▶ [ACTION ITEM]:
Please pull out the rows from the line holding "The image size is (1846, 1131)." through the line holding "column-header: Summary is", inclusive, and copy them word for word.

%%

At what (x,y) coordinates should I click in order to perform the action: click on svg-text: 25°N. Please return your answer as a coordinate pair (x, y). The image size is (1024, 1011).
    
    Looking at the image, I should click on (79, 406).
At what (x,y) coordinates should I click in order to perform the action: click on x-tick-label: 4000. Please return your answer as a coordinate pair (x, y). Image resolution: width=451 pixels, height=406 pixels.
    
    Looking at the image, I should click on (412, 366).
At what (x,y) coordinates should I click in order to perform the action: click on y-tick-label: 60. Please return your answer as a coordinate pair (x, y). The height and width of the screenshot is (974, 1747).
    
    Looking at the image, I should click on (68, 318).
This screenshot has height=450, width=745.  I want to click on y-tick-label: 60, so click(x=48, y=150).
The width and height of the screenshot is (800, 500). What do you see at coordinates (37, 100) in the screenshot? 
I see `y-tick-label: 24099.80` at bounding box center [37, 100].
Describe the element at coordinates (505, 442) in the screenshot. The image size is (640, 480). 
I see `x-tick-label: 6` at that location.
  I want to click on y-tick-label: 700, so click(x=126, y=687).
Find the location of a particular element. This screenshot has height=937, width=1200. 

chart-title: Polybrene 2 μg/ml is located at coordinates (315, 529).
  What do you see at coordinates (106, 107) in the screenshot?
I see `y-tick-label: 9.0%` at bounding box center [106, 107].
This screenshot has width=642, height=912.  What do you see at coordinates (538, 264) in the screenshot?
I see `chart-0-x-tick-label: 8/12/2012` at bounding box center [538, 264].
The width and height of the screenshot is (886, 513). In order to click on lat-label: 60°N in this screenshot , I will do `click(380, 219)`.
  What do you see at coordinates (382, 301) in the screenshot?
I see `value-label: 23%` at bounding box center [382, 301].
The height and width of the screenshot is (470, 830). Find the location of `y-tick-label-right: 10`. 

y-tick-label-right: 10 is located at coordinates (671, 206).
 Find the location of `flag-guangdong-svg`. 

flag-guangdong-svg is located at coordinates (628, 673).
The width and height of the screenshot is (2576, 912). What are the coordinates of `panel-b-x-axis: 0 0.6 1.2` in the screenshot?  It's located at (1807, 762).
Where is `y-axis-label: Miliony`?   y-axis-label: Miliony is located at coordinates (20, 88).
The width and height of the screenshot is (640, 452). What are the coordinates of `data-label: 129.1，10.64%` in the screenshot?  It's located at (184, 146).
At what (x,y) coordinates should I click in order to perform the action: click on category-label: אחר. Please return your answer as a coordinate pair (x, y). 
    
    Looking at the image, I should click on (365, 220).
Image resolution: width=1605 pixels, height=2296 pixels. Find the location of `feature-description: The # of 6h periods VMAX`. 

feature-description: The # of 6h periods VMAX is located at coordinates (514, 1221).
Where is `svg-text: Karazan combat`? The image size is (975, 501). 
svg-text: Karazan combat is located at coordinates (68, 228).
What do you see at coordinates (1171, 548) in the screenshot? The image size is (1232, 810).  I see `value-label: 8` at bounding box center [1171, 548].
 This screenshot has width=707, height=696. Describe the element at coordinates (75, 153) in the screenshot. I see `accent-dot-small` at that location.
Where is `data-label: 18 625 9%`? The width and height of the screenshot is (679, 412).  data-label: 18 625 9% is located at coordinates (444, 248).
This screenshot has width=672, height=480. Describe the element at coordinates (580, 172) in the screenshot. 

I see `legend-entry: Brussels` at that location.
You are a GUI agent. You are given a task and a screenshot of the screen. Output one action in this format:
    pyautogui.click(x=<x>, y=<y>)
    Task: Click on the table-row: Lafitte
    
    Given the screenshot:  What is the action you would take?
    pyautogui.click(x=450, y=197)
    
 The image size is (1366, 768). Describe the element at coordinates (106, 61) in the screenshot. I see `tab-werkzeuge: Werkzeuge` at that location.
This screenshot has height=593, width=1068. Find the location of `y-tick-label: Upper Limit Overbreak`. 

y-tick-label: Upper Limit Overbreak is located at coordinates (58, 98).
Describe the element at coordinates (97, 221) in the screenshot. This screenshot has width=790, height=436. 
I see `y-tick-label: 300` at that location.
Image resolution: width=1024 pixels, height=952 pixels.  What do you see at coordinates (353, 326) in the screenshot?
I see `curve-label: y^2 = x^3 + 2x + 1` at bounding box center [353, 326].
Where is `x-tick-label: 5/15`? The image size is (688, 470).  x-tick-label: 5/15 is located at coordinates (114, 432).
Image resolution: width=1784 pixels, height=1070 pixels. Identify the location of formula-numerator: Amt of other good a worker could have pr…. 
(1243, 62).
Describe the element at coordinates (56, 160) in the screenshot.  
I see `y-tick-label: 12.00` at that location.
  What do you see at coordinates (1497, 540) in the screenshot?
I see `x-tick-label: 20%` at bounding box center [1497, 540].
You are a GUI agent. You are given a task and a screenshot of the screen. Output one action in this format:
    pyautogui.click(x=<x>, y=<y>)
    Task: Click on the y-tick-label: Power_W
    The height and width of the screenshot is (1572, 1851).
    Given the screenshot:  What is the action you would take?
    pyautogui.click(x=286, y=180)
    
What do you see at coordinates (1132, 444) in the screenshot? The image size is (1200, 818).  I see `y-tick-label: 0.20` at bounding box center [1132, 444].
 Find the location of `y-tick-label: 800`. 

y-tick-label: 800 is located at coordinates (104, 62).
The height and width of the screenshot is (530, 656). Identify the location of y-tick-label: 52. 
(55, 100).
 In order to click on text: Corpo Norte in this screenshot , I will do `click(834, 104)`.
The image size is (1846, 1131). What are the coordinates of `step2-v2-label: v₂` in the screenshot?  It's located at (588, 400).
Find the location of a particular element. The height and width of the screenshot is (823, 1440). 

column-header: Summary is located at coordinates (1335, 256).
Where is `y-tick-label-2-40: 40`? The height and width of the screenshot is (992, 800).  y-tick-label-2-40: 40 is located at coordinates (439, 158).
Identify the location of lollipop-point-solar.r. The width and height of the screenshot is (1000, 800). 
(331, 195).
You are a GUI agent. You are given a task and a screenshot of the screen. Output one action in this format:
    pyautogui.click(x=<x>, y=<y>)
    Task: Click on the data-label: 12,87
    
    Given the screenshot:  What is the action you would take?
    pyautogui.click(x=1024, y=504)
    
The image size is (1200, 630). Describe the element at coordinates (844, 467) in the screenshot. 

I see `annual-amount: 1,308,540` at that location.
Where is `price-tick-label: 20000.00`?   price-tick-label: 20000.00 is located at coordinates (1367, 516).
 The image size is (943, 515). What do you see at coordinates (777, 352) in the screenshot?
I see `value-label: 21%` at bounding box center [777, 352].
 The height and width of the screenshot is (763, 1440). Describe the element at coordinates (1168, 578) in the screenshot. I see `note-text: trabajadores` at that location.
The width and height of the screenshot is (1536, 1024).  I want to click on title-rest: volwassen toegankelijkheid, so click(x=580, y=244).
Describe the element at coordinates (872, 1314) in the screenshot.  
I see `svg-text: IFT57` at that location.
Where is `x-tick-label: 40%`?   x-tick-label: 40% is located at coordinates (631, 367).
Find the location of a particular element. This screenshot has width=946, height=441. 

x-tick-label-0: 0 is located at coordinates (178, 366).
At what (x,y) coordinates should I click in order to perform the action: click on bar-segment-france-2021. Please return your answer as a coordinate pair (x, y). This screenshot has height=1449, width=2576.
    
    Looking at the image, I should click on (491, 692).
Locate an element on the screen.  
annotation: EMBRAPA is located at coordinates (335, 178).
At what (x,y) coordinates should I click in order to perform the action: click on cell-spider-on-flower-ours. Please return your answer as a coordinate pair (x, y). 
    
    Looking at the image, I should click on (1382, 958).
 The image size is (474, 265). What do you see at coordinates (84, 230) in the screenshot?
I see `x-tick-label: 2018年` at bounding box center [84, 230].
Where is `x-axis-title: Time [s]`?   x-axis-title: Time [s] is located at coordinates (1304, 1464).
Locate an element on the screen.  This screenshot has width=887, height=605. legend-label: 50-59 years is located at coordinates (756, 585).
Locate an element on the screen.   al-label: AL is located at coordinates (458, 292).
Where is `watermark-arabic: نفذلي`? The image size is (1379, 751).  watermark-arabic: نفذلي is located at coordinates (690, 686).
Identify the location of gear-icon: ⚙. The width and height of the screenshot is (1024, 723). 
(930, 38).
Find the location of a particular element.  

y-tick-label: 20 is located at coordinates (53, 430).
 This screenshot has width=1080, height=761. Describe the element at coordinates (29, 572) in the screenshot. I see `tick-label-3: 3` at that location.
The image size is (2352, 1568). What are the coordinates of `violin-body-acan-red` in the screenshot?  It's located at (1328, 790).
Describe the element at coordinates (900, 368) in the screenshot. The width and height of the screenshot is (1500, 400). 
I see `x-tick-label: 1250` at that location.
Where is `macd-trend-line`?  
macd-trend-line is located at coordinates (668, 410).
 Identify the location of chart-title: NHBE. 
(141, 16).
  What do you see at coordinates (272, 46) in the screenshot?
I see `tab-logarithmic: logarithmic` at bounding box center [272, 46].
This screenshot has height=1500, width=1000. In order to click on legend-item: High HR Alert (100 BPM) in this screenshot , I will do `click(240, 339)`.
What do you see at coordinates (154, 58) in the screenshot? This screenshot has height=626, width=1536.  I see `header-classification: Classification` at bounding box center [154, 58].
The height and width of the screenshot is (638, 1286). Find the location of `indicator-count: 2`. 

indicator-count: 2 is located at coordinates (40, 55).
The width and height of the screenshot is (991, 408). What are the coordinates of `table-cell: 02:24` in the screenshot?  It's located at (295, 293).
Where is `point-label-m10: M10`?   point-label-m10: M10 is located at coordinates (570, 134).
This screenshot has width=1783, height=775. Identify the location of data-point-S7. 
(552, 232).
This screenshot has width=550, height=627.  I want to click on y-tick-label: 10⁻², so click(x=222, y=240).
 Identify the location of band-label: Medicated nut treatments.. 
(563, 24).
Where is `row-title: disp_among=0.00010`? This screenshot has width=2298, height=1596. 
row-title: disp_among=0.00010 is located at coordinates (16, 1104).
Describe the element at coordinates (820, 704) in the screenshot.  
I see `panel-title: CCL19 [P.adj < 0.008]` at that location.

%%

▶ [YOUR SOLUTION]:
The image size is (1846, 1131). What are the coordinates of `step2-v2-label: v₂` in the screenshot?  It's located at (588, 400).
Find the location of a particular element. The height and width of the screenshot is (823, 1440). 

column-header: Summary is located at coordinates (1335, 256).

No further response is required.